Did you know that Heinz Ketchup is NOT served in McDonald’s restaurants?
(disclaimer: it’s still served at McDonald’s in Pittsburgh and Minneapolis, but try to go with the concept here, people)
We know! Who would believe that any major fast food restaurant chain would serve anything other than Heinz Ketchup?
A few year’s ago, Web Watch was out shopping and saw a bottle of Hunt’s catsup in the shopping cart. We asked about it, and we were told “Hunt’s is on sale, so we’re buying it.”
Now Web Watch has always been a Heinz Ketchup family. No other ketchup even comes close in flavor to us. We’ve tried those others, and they were just lame imitators of the true Ketchup King.
End result, we said, “we’ll pay you the extra $0.30 you’re saving on that Hunt’s catsup if that means we get to stick with Heinz Ketchup.” And it’s been Heinz ever since.
So imagine our surprise while we were reading the Wall Street Journal when we ran across this tidbit in an article about the NEW HEINZ KETCHUP SINGLE SERVE PACKETS that are being rolled out this year:
Since a supply spat between Heinz and McDonald’s that arose during a 1973 tomato shortage, Heinz, the country’s largest ketchup producer, has been locked out of most McDonald’s US locations.
Like we said, who knew?
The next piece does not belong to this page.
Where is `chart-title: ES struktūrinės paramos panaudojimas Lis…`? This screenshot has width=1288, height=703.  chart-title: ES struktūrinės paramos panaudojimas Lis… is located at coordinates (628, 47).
No matter what you think about the quality of McDonald’s food for your own personal use, one has always assumed that the private-labelled McDonald’s ketchup was always Heinz. After all, McDonald’s uses over 250 million pounds of ketchup a year in the US (just about 11% of Heinz’ total ketchup sales) – why wouldn’t one think that the world’s largest supplier of ketchup was the one making it for McDonald’s?
McDonald’s says that their private label ketchup, “enhances the taste of McDonald’s hamburgers and fries.” Right – because every single other burger and fries we eat from say… anywhere… doesn’t taste right if we don’t use the special Mcdonald’s “fancy ketchup”. Sheesh.
Yeah, right. We’ve often thought that the private label ketchup McDonald’s uses came across just a little metallic tasting.
So here’s our plan from now on: we’re going to continue to eat at McDonald’s, but we’re going to order all our burgers without ketchup. Then, we’re going to use our new Heinz Ketchup packets from other fast-food restaurants to properly dress and enjoy our burgers.
Seems like a win-win for everyone here: we get a burger with the ketchup we like on it; McDonald’s still gets a sale; the other fast-food restaurants get a sale too — since we have to get the packets from somewhere, and we’re not going to steal ’em.
And finally, consumers everywhere win when McDonald’s finds themselves with a company-wide surplus of crappy ketchup that they can’t use and they realize that the only true ketchup to put on their burgers is Heinz.